Mas quem sabe se por voltas que as soluções da encenação de Nuno Cardoso foi dando ao texto de Mexia, Suécia acaba, com certa ironia, perto de tornar-se numa peça-tese. De resto, a encenação de Cardoso não consegue disfarçar a sabotagem (chamemos-lhe apenas ‘reinterpretação’) que permanentemente oferece à ganga “referencial” de Mexia. Com as suas entradas e saídas de personagens à italiana; com os diálogos a serem muitas vezes trocados em staccato; com a movimentação empolgada dos actores; com um deck a todo o comprimento da cena que é mais um palco dentro de um palco do que um ancoradouro-Mónica-e-o-Desejo; com um fundo cenográfico de toque onírico e aparato surrealizante (é um rochedo, senhores, não é uma ilha); com separadores musicais [de Pedro “Peixe” Cardoso] ao gosto Nino Rota ou Henry Mancini; com uma tensão muito em carne viva posta sobre o neurótico Egerman, o pai da noiva, que António Fonseca compõe com uma perícia física e mental vibrante, devolvendo-nos melhor o nervosismo da união matrimonial (ele mesmo trajando de branco) do que a neurastenia social-democrata; a fita Suécia é, assim, uma fellinianade. E a centralidade que o casamento ali adquire, estação obrigatória de uma teatralidade itálica, transforma-se em suprema alegoria política.
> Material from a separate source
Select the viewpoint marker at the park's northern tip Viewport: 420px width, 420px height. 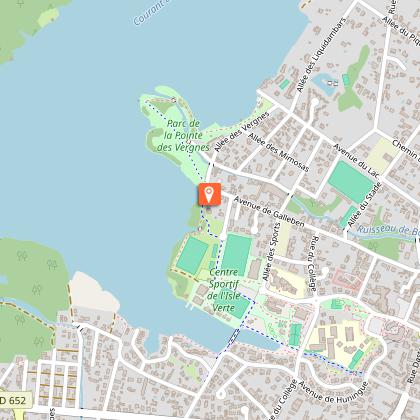click(x=174, y=99)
E parece ser esta a tese, também em Portugal, dois mil e vinte três: no pós-social-democracia, há que fazer casamentos, mesmo que não se goste do noivo e que quem, no final, tenha de atirar o bouquet para aquilo que se segue, seja o pai da noiva. Momento quase grotesco com que termina o espectáculo Suécia, e a que António Fonseca empresta um pathos comoventíssimo. Finita la commedia.